Exercise input ::
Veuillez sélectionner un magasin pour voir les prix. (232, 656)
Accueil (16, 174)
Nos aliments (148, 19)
...
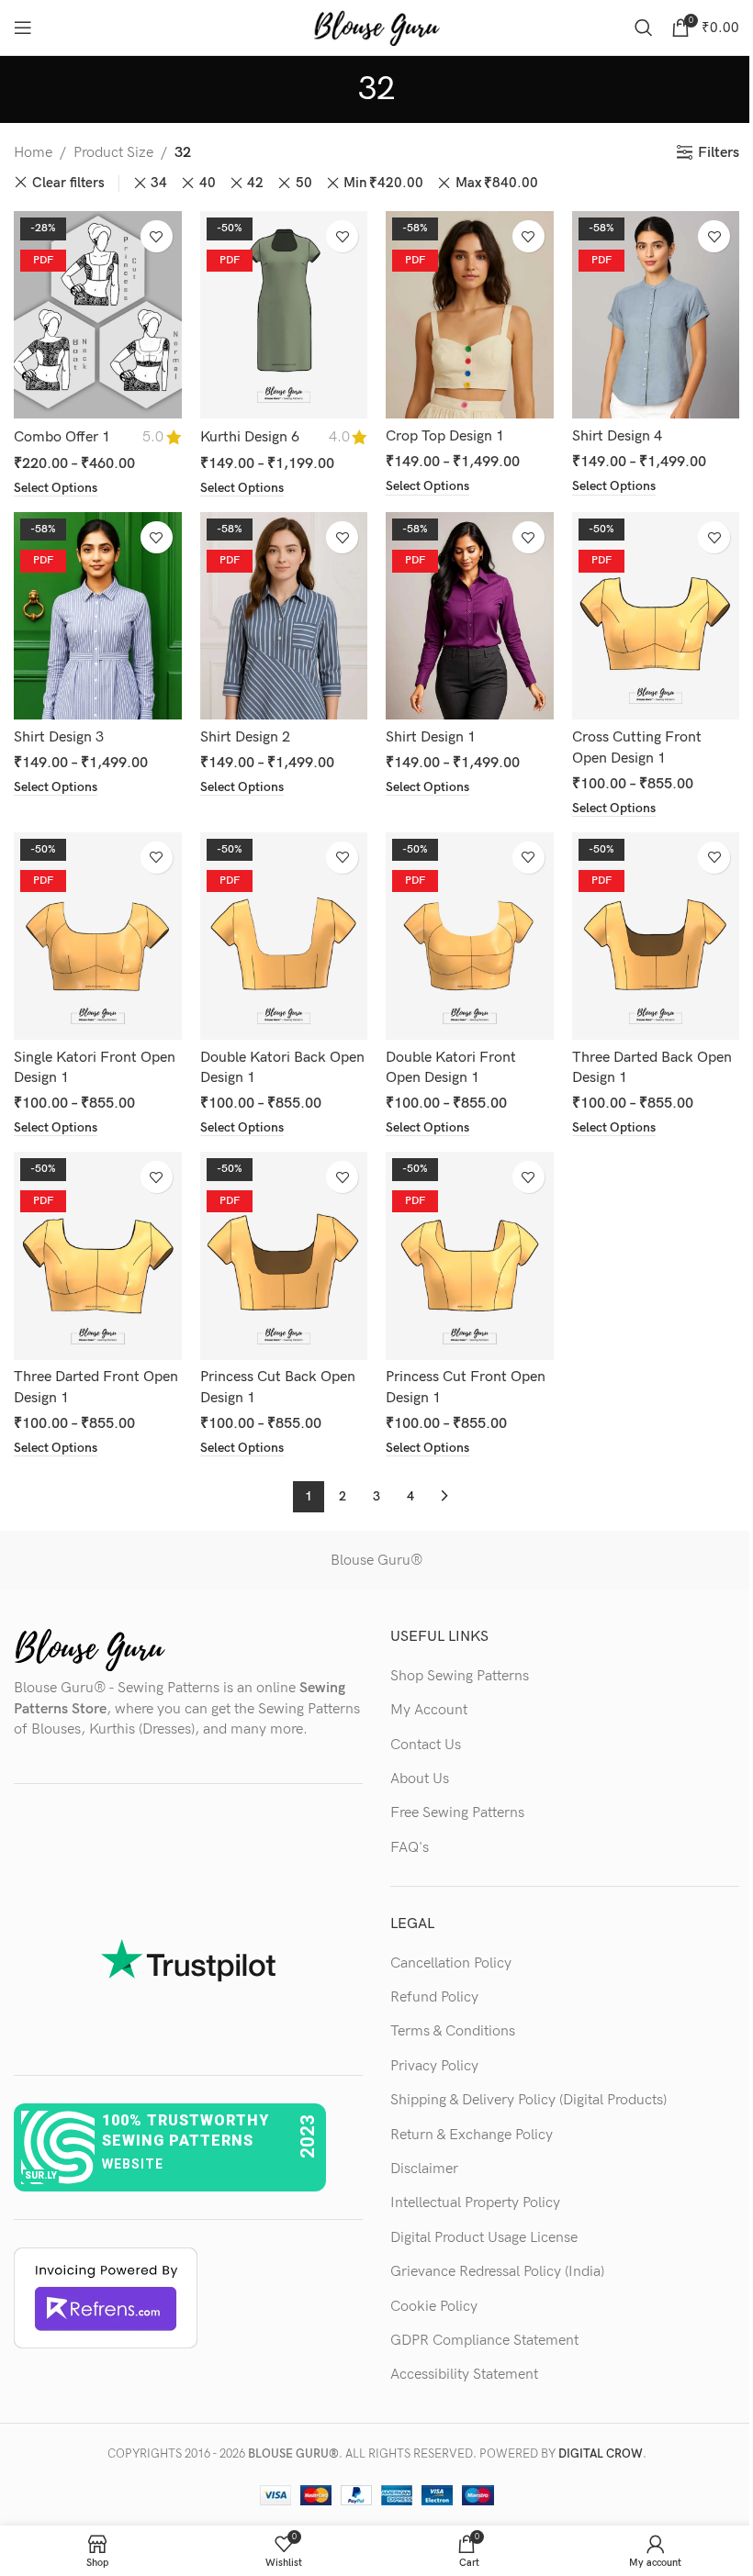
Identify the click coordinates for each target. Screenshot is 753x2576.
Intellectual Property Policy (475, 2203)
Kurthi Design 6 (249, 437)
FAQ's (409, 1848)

Exercise objective ::
Above are the entries. Copy exactly the part that opens with the line containing "Veuillez sélectionner un" and closes with the line containing "Nos aliments (148, 19)", and no more.

Result below ::
Veuillez sélectionner un magasin pour voir les prix. (232, 656)
Accueil (16, 174)
Nos aliments (148, 19)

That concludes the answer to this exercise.